En asuntos de moral, Villalobos suele ser un verso suelto en el PP. En 2005 apoyó el proyecto de reforma del Código Civil que abrió la puerta a los matrimonios entre homosexuales, rompiendo así la disciplina de voto del partido por lo que fue sancionada. Asimismo, el pasado mayo se ausentó del hemiciclo y no participó en la votación durante la intervención de su compañera de partido Beatriz Escudero que defendió la posición del PP a favor de la reforma de la ley del aborto y que dijo que las mujeres que abortan en España «son las que menos formación tienen».

La también diputada por Málaga y secretaria general del partido en Málaga, Margarita del Cid, manifestó que aún es «prematuro» posicionarse sobre la reforma de la ley del aborto porque ahora se inicia la tramitación parlamentaria y puede haber variaciones. «Vamos a esperar a ver cuál es el texto definitivo y los matices que se pueden introducir. No hay que precipitarse en los juicios de valor», afirmó. En la misma línea se pronunció la diputada Carolina España: «Es un tema de una especial importancia y esperamos que salga de las Cortes mejorada y con el mayor apoyo parlamentario posible».

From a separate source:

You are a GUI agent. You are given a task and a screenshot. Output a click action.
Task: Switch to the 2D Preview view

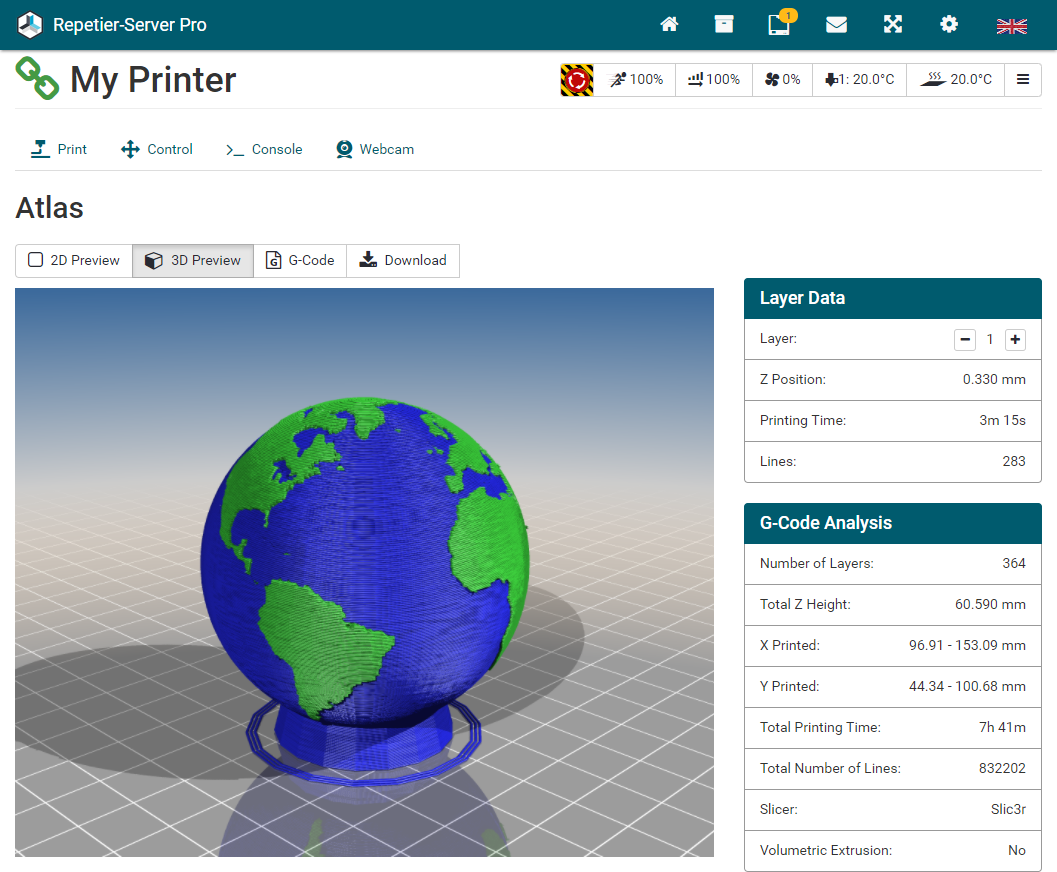74,261
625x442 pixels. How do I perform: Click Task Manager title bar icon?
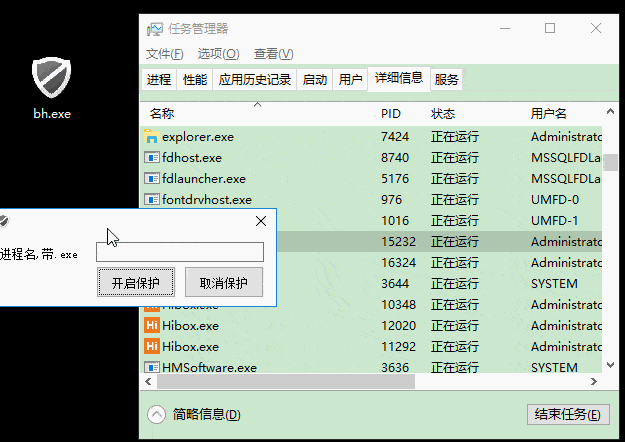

Desde las filas de la izquierda, la opinión de sus mujeres es unánime en el rechazo a la reforma de Gallardón, que califican de «salvajismo machista». La portavoz del PSOE en el Ayuntamiento de la capital, María Gámez, afirmó que de todas las leyes aprobadas por el Gobierno de Mariano Rajoy ésta es «la de una involución más grande». Mientras que la vicesecretaria general socialista y senadora, Pilar Serrano, manifestó: «La propuesta del PP nos sitúa a la cola de Europa en libertades. Elimina el derecho de las mujeres para decidir libremente sobre su maternidad. España retrocede 30 años y volvemos a la clandestinidad y al miedo».La responsable de Política Institucional de IU, Antonia Morillas, sostuvo que esta reforma devuelve España «al franquismo», denunció que trata a las mujeres «como menores de edad» y vulnera las recomendaciones de la UE y la OMS sobre derechos sexuales y de reproducción.